■ **REQUIRED ACTIONS**
a. According to the executive compensation statement, what must the total compensation of the most highly compensated executive officer other than the CEO and CFO exceed for that officer to count as a Named Executive Officer?
b. Quote the stretch of the executive compensation statement from "1. each CEO;" through "end of the fiscal period ended March 31, 2022.".

══ PASSAGE PROVIDED ══

TOTAL HELIUM LTD.

(the "Corporation")

FORM 51-102F6V

STATEMENT OF EXECUTIVE COMPENSATION

(for the year ended March 31, 2022)

Definitions for the purpose of this Statement of Executive Compensation:

"Chief Executive Officer" or "CEO" of the Corporation means an individual who served as chief executive officer of the Corporation or performed functions similar to a chief executive officer for any part of the fiscal period ended March 31, 2022.

"Chief Financial Officer" or "CFO" of the Corporation means an individual who served as chief financial officer of the Corporation or performed functions similar to a chief financial officer for any part of the fiscal period ended March 31, 2022.

"company" includes other types of business organizations such as partnerships, trusts and other unincorporated business entities.

"compensation securities" includes stock options, convertible securities, exchangeable securities and similar instruments including stock appreciation rights, deferred share units and restricted stock units granted or issued by the Corporation or one of its subsidiaries for services provided or to be provided, directly or indirectly, to the Corporation or any of its subsidiaries.

"external management company" includes a subsidiary, affiliate or associate of the external management company.

"Named Executive Officers" or "NEOs" means each of the following individuals:

  1. each CEO;
  2. each CFO;
  3. the most highly compensated executive officer, other than the CEO and CFO, at the end of the fiscal period ended March 31, 2022 whose total compensation was more than $150,000 for that fiscal period; and
  4. each individual who would be a NEO under (c) above, but for the fact that the individual was not an executive officer of the Corporation, nor acting in a similar capacity, at the end of the fiscal period ended March 31, 2022.

"plan" includes any plan, contract, authorization, or arrangement, whether or not set out in any formal document, where cash, compensation securities or any other property may be received, whether for one or more persons.

"underlying securities" means any securities issuable on conversion, exchange or exercise of compensation securities.

DIRECTOR AND NAMED EXECUTIVE OFFICER COMPENSATION

The following information is presented in accordance with Form 51-102F6V: Statement of Executive Compensation - Venture Issuers, and provides details of all compensation for each of the directors and named executive officers of the Corporation for the fiscal year ended March 31, 2022.

═══
══ GIVEN INFORMATION ══

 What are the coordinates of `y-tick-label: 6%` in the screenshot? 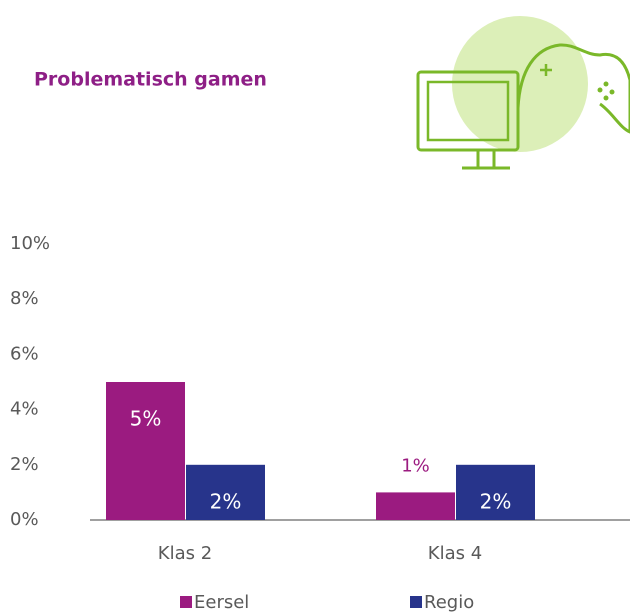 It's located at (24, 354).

═══
══ GIVEN INFORMATION ══

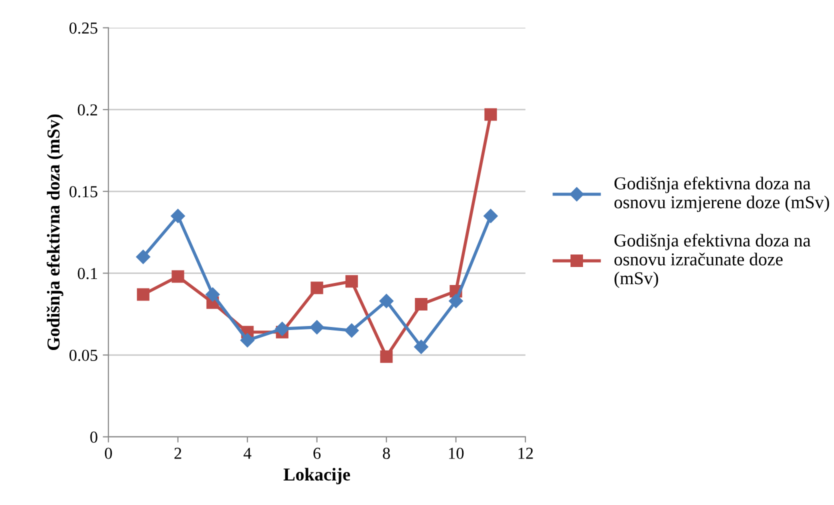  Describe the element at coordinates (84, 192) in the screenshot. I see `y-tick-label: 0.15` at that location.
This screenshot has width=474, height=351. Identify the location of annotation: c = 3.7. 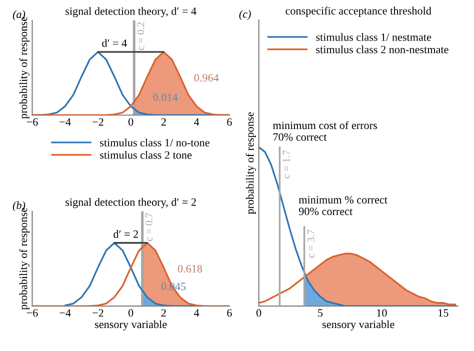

═══

■ **SOLUTIONS IN ORDER**
a. More than $150,000 for the fiscal period ended March 31, 2022.

b.
1. each CEO;
  2. each CFO;
  3. the most highly compensated executive officer, other than the CEO and CFO, at the end of the fiscal period ended March 31, 2022 whose total compensation was more than $150,000 for that fiscal period; and
  4. each individual who would be a NEO under (c) above, but for the fact that the individual was not an executive officer of the Corporation, nor acting in a similar capacity, at the end of the fiscal period ended March 31, 2022.